Lawmakers, Price said, know that immigration won't be a top priority in coming months, when Congress is looking to pass bills on healthcare, climate change and financial regulations, and address the struggling economy. Price said he believed Congress had the political will to tackle immigration early in 2010 but that it would be hard to pass anything once campaigning for the mid-term elections begins next summer and the presidential race begins in 2011.

Leaving the provisions out will give advocates for a path to citizenship for the estimated 12 million illegal immigrants in they country more leverage to win over centrists once the immigration debate begins.

The most recent immigration overhaul stalled in 2007 when lawmakers couldn't agree, even though the effort was supported by President George W. Bush, Democratic leaders and centrist Republicans.

The path to citizenship, which was in that bill, ended up being a dealbreaker for conservatives, who view it as amnesty.

Sen. Lindsay Graham (S.C.), one of the Republicans who backed the immigration overhaul, said that the 3-year extensions of current policies were good steps but no substitute for broader reform.

"You may extend a program or two, but you're never going to solve this problem piecemeal," Graham said.

He suggested that compromises will be necessary to pass any legislation that realistically deals with the millions in the country illegally.

"I think America is ready to embrace give-and-take politics on this issue only if you can convince them that this will solve the problem," he said. "That's our challenge, to convince the American public that the border is more secure."

Republicans who opposed the last immigration overhaul are again pushing for increased immigration enforcement provisions in the 2010 spending bills.

Sen.
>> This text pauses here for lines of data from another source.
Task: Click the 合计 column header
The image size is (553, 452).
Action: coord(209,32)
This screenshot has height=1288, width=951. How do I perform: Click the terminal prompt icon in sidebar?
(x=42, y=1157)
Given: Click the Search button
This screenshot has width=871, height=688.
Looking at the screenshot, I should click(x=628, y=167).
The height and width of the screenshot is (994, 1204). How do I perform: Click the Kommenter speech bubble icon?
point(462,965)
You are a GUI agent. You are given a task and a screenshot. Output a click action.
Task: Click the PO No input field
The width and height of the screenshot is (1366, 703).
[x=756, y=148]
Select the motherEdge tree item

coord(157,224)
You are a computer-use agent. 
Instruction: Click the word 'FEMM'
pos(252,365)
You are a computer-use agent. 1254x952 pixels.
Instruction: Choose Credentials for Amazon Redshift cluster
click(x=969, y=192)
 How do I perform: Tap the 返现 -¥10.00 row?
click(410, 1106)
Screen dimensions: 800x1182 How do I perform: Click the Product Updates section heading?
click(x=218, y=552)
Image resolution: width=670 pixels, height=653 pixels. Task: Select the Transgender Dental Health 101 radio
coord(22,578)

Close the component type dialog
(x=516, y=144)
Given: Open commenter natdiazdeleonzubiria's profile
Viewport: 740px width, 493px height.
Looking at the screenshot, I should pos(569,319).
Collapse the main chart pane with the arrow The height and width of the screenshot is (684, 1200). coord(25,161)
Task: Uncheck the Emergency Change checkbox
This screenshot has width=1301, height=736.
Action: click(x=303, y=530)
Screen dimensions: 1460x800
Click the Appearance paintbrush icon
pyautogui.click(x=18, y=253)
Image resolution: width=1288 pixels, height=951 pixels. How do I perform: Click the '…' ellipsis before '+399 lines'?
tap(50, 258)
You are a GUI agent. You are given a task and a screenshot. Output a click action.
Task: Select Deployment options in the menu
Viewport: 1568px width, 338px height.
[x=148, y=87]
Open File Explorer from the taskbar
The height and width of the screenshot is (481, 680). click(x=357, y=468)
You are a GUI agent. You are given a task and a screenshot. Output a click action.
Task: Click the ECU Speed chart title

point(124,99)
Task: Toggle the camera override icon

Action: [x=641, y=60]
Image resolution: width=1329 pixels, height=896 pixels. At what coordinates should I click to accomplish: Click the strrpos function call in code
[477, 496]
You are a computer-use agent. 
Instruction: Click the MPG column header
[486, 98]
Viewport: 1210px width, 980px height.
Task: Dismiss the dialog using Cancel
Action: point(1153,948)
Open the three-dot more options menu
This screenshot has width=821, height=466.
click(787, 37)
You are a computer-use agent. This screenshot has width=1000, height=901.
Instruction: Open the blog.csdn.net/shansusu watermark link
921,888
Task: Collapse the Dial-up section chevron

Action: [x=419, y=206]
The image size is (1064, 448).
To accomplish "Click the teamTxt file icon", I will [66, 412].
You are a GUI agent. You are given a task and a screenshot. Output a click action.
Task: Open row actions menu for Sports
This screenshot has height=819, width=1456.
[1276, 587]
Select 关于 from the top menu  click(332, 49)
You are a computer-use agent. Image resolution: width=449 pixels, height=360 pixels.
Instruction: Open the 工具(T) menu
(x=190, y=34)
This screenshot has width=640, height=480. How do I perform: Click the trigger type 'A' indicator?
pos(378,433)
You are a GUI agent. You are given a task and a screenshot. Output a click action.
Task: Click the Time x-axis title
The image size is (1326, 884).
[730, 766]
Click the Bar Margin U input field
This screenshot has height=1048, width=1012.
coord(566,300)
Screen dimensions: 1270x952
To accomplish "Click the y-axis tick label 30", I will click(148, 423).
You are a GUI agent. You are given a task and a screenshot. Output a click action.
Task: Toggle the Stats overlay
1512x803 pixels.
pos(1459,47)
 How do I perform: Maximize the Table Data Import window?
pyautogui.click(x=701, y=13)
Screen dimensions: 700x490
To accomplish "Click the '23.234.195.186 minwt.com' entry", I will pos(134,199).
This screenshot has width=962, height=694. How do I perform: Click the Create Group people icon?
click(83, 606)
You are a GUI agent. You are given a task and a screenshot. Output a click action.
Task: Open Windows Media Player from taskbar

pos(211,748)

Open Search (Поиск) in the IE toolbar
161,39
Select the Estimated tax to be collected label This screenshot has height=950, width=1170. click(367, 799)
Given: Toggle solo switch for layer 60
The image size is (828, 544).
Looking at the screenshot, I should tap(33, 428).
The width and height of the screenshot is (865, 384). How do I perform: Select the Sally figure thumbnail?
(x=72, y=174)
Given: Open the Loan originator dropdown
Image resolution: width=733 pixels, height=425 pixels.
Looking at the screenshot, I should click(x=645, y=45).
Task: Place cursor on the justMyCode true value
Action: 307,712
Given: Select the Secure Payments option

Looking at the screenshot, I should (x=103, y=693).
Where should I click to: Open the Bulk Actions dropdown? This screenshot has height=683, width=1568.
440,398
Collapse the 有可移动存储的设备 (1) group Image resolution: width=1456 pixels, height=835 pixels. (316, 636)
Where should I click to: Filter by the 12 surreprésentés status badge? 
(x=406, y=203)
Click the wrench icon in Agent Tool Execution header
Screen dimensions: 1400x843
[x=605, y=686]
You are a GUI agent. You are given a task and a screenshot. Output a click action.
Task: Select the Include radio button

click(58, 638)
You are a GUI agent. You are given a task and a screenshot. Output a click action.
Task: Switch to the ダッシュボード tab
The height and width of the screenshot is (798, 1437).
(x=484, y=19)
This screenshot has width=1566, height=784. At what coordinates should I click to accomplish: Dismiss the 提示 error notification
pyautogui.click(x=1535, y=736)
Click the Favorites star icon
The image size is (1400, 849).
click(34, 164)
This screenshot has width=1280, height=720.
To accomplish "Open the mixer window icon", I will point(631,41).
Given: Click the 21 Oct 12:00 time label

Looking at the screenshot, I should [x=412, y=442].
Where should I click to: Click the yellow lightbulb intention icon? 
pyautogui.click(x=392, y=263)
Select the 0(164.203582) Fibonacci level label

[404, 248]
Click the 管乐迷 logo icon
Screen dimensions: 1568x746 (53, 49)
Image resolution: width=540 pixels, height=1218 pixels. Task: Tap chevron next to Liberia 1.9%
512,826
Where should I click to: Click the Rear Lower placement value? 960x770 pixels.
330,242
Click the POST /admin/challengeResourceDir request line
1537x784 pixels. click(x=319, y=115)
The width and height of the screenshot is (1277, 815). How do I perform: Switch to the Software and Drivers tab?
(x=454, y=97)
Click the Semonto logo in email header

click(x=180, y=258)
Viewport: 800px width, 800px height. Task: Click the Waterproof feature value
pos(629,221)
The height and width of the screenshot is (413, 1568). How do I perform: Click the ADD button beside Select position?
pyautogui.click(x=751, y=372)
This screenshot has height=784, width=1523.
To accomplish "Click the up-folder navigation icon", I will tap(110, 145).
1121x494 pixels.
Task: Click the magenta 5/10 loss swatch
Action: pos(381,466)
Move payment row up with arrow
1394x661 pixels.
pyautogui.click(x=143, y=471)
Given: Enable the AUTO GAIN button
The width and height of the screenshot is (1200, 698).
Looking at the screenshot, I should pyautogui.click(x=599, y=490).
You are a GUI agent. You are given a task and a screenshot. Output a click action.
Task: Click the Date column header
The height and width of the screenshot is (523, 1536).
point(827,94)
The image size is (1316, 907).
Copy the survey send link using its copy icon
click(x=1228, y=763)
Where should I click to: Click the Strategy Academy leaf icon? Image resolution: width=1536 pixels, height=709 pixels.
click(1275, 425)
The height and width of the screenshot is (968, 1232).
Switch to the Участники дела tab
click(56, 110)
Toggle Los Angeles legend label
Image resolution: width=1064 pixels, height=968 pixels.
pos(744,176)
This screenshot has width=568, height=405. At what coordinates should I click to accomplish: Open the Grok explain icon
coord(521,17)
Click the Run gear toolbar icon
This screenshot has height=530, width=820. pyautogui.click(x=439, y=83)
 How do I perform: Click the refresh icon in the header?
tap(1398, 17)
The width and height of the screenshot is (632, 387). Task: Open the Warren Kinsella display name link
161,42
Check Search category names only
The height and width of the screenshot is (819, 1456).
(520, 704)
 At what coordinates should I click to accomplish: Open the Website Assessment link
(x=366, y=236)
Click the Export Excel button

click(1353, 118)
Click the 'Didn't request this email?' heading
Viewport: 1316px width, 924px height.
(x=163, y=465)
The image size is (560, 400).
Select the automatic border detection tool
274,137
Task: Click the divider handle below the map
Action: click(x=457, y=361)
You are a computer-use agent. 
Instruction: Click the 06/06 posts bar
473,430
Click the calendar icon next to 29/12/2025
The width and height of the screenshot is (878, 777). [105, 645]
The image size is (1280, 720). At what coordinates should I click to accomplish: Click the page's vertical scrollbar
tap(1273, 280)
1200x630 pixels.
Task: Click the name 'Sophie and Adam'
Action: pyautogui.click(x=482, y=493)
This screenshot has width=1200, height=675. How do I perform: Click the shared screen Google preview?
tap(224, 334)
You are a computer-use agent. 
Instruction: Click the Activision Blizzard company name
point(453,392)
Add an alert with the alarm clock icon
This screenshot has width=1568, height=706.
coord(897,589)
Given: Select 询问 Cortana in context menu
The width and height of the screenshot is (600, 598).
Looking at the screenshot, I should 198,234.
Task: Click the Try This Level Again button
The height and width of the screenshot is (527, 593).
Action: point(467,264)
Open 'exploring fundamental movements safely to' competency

David Vitter (R-La.) failed to get an amendment attached last week to the Commerce, Justice and Science spending bill that would have barred local law enforcement groups from receiving federal money for community policing programs if they refused to report illegal immigrants they encountered to federal authorities.

Large police departments, including those in New York City and Philadelphia, have long objected to the proposal to end “sanctuary cities”. They say it would have a chilling effect on policing in immigrant communities, with potential witnesses to crimes avoiding police for fear they will be reported.

Senators voted to table the amendment on a 38-61 vote, with every Democrat opposing the measure.

Vitter said that he hasn't seen any evidence that the gap between supporters and opponents of the comprehensive immigration overhaul has shrunk.

"I think there's very much still the same divide in Congress," Vitter told The Hill. "And I think there's still very much the same support among the American people for getting serious first with enforcement."